> **Work to complete**
(a) In the patio swing story below, where did the sister lock herself in after running into the house?
(b) List every possible cause the patio swing story below gives for why the sister's spit landed where it did.

> **Text passage**
-- Opening Marker --

On any given afternoon any of us usually could be found throwing those deadly projectiles straight up in the air and then running like hell to avoid being impaled by the rapidly descending death spear or trying to hit each other with croquet balls or mallets if we thought we could get away with it . But given the recent threat of the rusty nail I had opted for a reclining ride on the patio swing instead while my sister turned slow circles on the tire. My sister had wearied of swinging on her rubber perch and was ready for a ride on the patio swing. I was comfortable, lying fully reclined and stretched out to my full 5 foot 4 inch length, and had no intention of accommodating her.
Vitriol began to flow and the curses flew back fast and hard. All those arguments and we never raised a hand to each other, but this day was a day the line was almost crossed. That was something we would try on briefly years later but as children physical pain was our brother’s territory. Ours wasn’t the way of force or the fist. We fought dirty and pummeled each other with words.
My sister’s frustration began to mount and I felt that victory was at hand. Still lying down on the swing I opened my mouth for one more cutting remark and she leaned forward and spit at me. It might have been the wind, it might have been fate taking a hand or it might have been pure luck, who knows? Whatever it was, it sharpened my sister’s aim and my cutting crow of victory became a nauseous gargle as her glob of saliva plopped into my mouth.
Shock on her part and spit in mine silenced us both, but only for a moment. In a frozen plateau we paused while both of us absorbed the act and its consequences. If I hadn’t been lying down I would have caught her. I still don’t know what I would have done if I had. She made it into the house and up the stairs in record time. She hit the bathroom door a split second before me where she locked herself in until the coast was clear. And really even if I’d caught her what good would it have done?
On that day, nothing could have been more perfect than that one moment. All the forces had conspired and there was no offensive I could have mounted to equal that one magnificent act. I tried. Later on that night I brushed my teeth and spit my toothpaste into the tub while she was having a bath but it was an empty gesture. She knew it and I knew it. On that day, I had to concede the field of victory to her. But I did live to fight another day, many other days as a matter of fact. I had my own victories just as complete and undeniable but those I will save for another time.

-- Closing Marker --

> **Extracted records**
-- Opening Marker --

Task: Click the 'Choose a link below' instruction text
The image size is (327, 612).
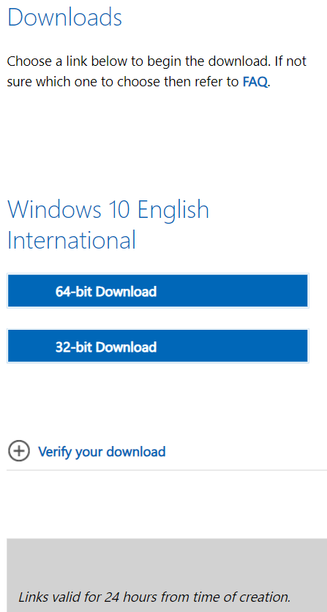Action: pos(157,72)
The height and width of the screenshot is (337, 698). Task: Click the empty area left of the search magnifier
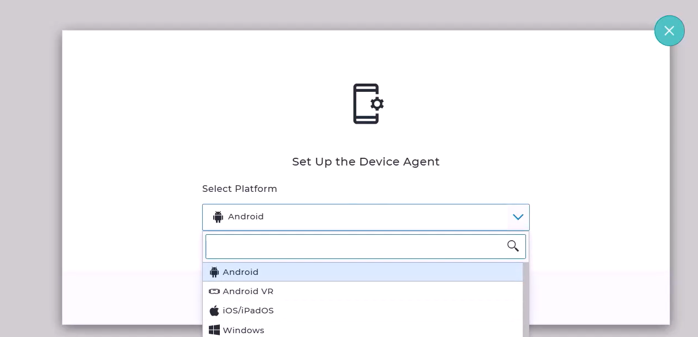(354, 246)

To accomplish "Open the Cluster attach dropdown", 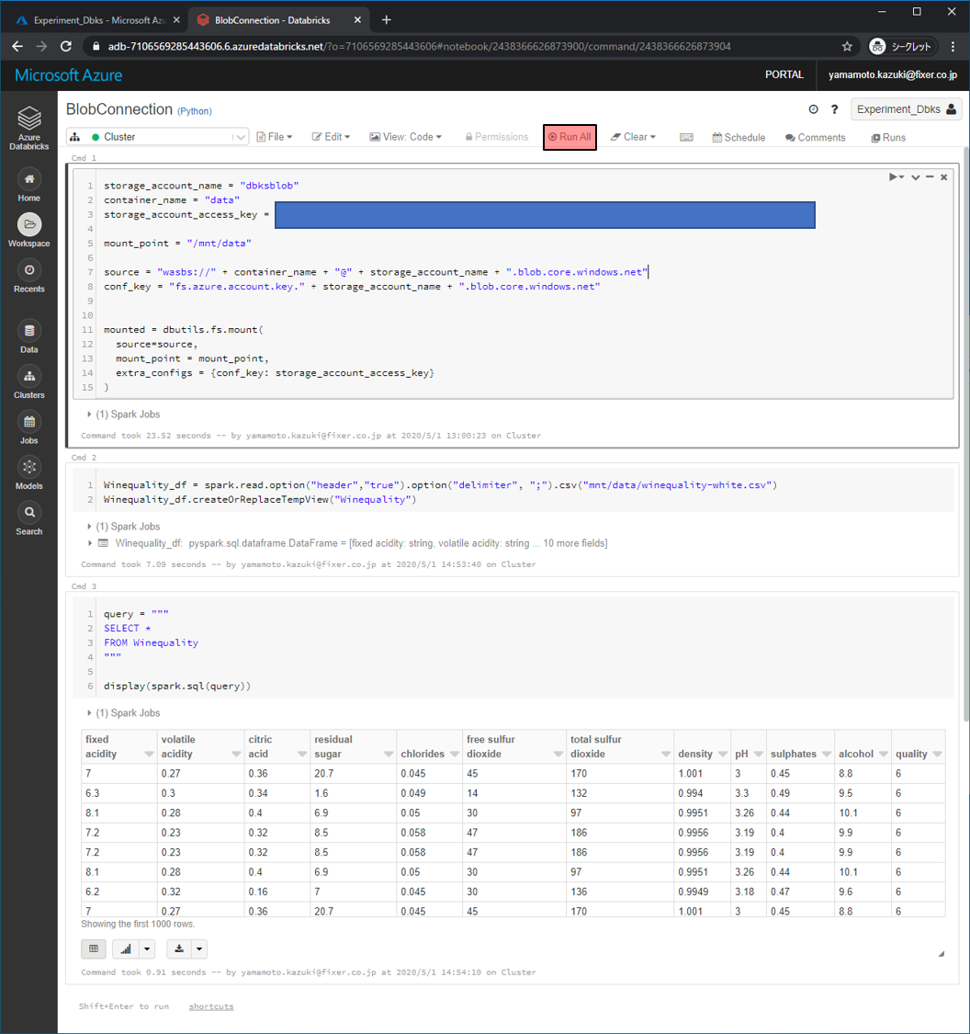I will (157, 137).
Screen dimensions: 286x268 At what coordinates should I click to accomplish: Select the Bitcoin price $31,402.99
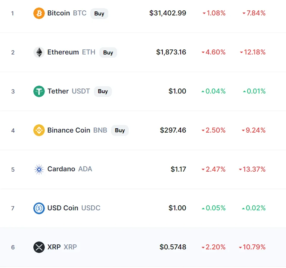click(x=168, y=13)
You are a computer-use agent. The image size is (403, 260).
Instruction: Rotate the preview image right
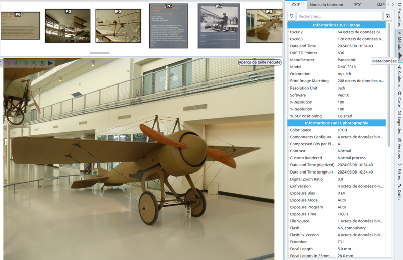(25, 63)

-- Closing Marker --

> **Answers**
(a) The bathroom

(b) The wind, fate taking a hand, pure luck